Le juge peut supprimer ou réduire le bénéfice du sursis mentionné au même premier alinéa lorsque les personnes dont l’expulsion a été ordonnée sont entrées dans tout autre lieu que le domicile à l’aide des procédés mentionnés au deuxième alinéa.
Les conditions de la suppression du bénéfice de ce sursis ne sont pas réunies et cette demande sera rejetée.
Sur l’exécution provisoire
Selon l’article 514-1 du Code de procédure civile, le juge peut écarter l’exécution provisoire de droit, en tout ou partie, s’il estime qu’elle est incompatible avec la nature de l’affaire.
Il statue, d’office ou à la demande d’une partie, par décision spécialement motivée.
En l’espèce, l’exécution provisoire de droit, qui n’est pas incompatible avec la nature de l’affaire ne sera pas écartée.
Sur les demandes accessoires
Monsieur, [I], [Q] et Madame, [D], [W], parties succombantes, seront tenus in solidum aux dépens de l’instance.

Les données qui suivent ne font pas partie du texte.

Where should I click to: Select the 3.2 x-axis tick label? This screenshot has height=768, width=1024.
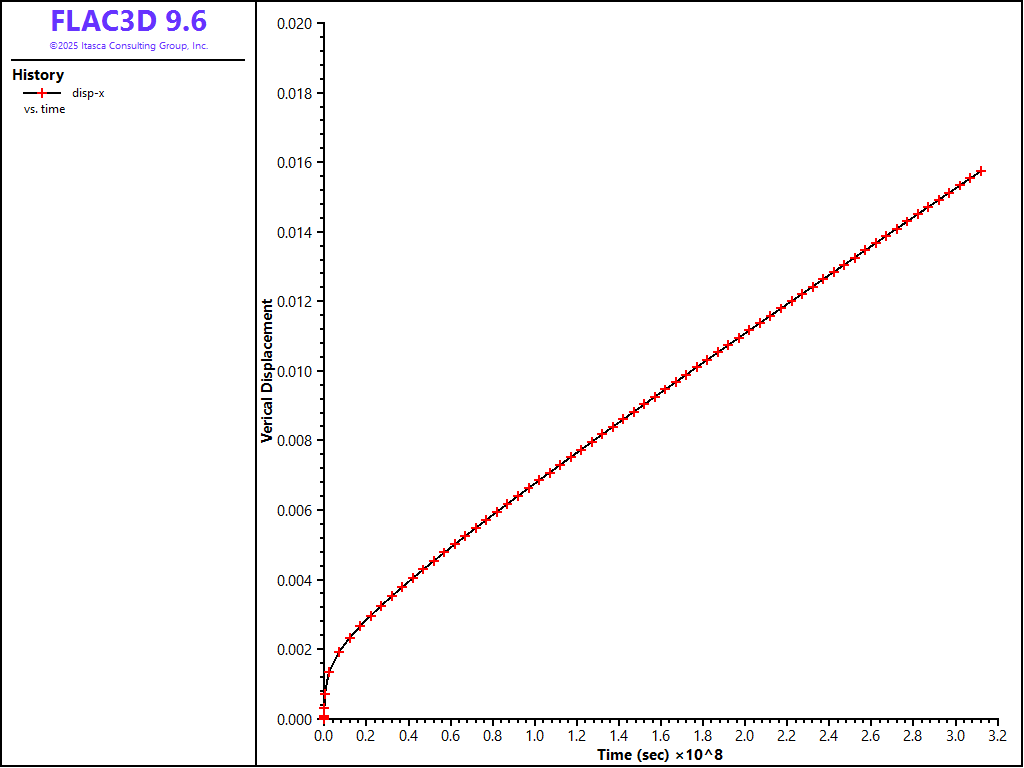click(x=997, y=737)
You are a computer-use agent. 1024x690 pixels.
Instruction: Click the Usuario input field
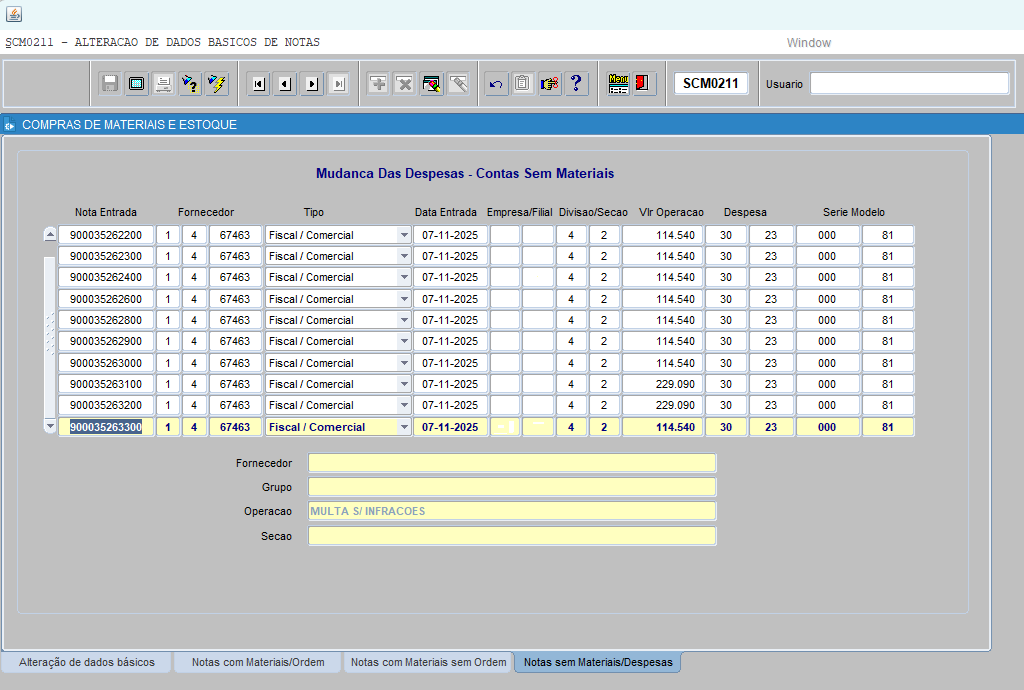909,84
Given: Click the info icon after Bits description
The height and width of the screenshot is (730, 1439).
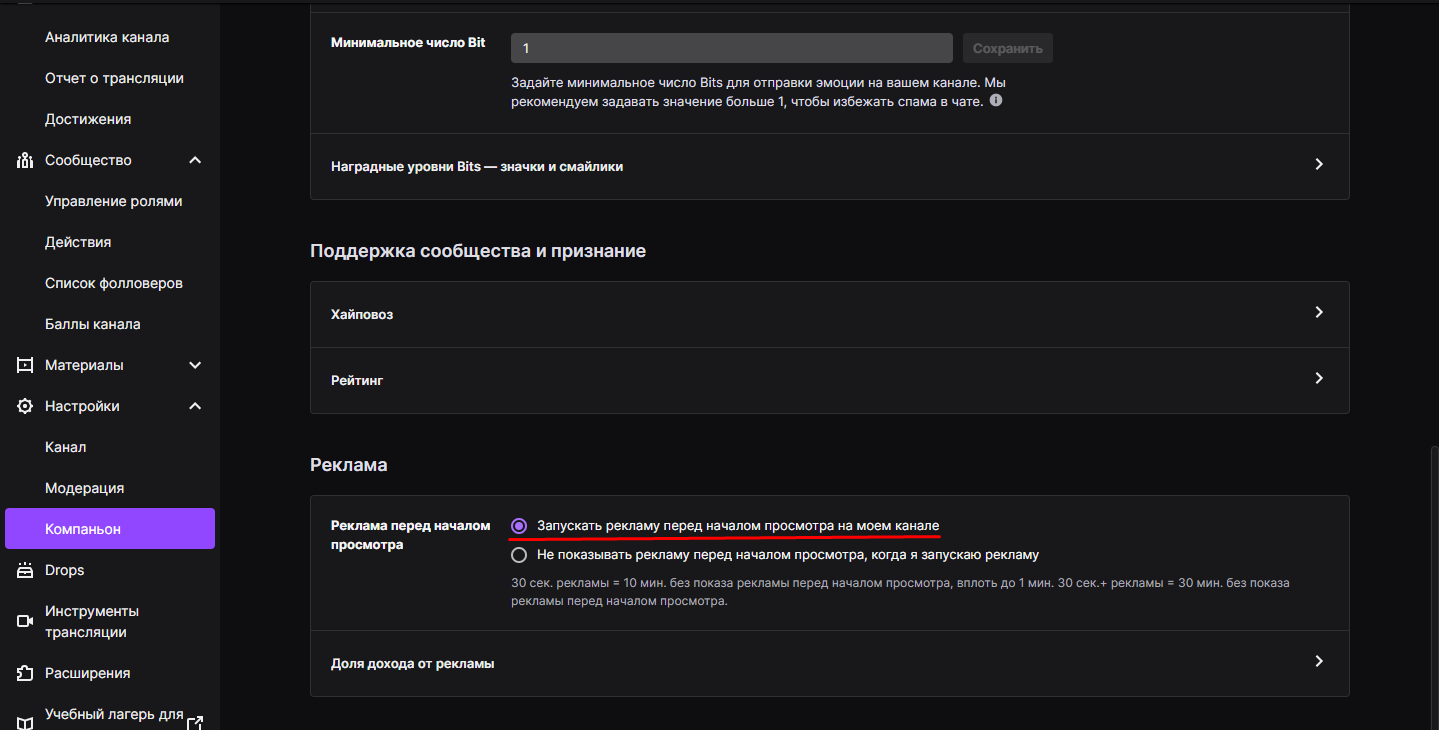Looking at the screenshot, I should 996,101.
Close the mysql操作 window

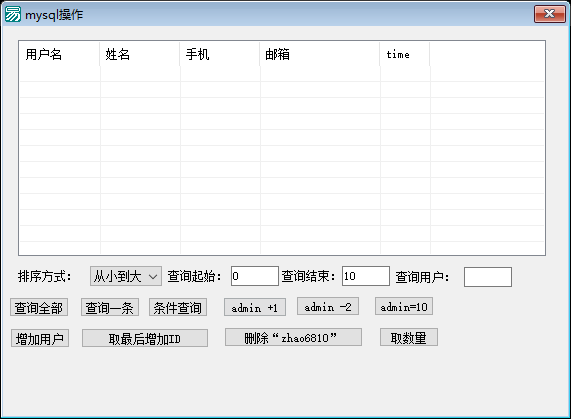(x=550, y=14)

Ils seront en outre condamnés à payer à la SIP qui a été contrainte d’exposer des frais pour assurer la défense de ses intérêts dans le cadre de la violation des obligations du bail la somme de 600 euros sur le fondement de l’article 700 du Code de procédure civile.
PAR CES MOTIFS
Le juge, statuant par mise à disposition au greffe, par décision réputée contradictoire et en premier ressort,
Prononce la résiliation du bail liant la Société Immobilière Picarde à Monsieur, [I], [Q] et Madame, [D], [W] portant sur le bien sis, [Adresse 3] à, [Localité 2] (80) aux torts exclusifs des locataires,
Ordonne en conséquence à Monsieur, [I], [Q] et Madame, [D], [W] de libérer les lieux et de restituer les clés dès la signification du présent jugement,
Dit qu’à défaut pour Monsieur, [I], [Q] et Madame, [D], [W] d’avoir volontairement libéré les lieux et restitué les clés, la Société Immobilière Picarde pourra, deux mois, après la signification d’un commandement de quitter les lieux, faire procéder à leur expulsion ainsi qu’à celle de tous occupants de leur chef, y compris le cas échéant avec le concours d’un serrurier et de la force publique,et au transport des meubles laissés dans les lieux, dans tout local qu’il lui plaira aux frais et risques des personnes expulsées ;
Déboute la Société Immobilière Picarde de ses demandes de suppression des délais et sursis prévus par le Code des procédures civiles d’exécution;
Condamne Monsieur, [I], [Q] et Madame, [D], [W] à payer à la Société Immobilière Picarde des indemnités mensuelles d’occupation jusqu’à la date de la libération définitive des lieux et la restitution des clés ;
Fixe ces indemnités mensuelles d’occupation au montant des loyer et des charges, calculés tels que si les contrats s’étaient poursuivis ;
Rejette la demande tendant à voir écarter l’exécution provisoire de la présente décision;
Condamne in solidum Monsieur, [I], [Q] et Madame, [D], [W] aux dépens;
Condamne in solidum Monsieur, [I], [Q] et Madame, [D], [W] à verser à la Société Immobilière Picarde une somme de 600 euros au titre de l’article 700 du code de procédure civile ;
Rejette toute autre demande plus ample ou contraire ;
Dit que la présente décision sera transmise par les soins du greffe au préfet de la Somme.
Ainsi jugé les jour, mois et an susdits.